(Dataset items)

--- START ---

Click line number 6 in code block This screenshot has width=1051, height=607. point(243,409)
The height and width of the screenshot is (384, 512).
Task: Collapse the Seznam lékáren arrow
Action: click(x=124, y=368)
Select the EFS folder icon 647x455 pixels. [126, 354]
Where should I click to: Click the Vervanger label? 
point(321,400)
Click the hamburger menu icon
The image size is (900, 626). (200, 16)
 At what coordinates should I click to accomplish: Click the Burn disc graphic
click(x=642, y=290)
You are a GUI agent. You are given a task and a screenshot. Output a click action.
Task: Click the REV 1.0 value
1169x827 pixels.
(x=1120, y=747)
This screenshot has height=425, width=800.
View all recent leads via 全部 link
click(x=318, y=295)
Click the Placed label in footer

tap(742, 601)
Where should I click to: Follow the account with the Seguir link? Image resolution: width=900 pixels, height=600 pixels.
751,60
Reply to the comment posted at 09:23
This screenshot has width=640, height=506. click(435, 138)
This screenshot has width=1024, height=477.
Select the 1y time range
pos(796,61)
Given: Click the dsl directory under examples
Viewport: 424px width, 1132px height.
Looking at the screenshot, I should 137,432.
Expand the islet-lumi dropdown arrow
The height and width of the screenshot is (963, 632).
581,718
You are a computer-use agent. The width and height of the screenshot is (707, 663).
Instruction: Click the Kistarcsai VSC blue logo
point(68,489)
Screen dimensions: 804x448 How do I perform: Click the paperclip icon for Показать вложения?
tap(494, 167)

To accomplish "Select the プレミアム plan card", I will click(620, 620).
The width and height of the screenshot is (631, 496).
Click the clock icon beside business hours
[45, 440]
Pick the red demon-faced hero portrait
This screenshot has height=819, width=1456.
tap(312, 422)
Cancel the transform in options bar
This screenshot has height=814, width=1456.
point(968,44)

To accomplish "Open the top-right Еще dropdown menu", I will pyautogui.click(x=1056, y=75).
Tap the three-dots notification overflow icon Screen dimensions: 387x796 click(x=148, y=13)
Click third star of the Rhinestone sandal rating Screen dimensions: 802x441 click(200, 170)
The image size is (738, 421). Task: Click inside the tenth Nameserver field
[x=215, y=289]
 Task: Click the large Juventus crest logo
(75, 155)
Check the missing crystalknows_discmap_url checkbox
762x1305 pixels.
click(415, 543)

--- END ---

▸ **Your goal**:
Up to and including the last line of the records above, print exactly every line from the one that contains "Pick the red demon-faced hero portrait" onward.

▸ **Answer box**:
Pick the red demon-faced hero portrait
This screenshot has height=819, width=1456.
tap(312, 422)
Cancel the transform in options bar
This screenshot has height=814, width=1456.
point(968,44)

To accomplish "Open the top-right Еще dropdown menu", I will pyautogui.click(x=1056, y=75).
Tap the three-dots notification overflow icon Screen dimensions: 387x796 click(x=148, y=13)
Click third star of the Rhinestone sandal rating Screen dimensions: 802x441 click(200, 170)
The image size is (738, 421). Task: Click inside the tenth Nameserver field
[x=215, y=289]
 Task: Click the large Juventus crest logo
(75, 155)
Check the missing crystalknows_discmap_url checkbox
762x1305 pixels.
click(415, 543)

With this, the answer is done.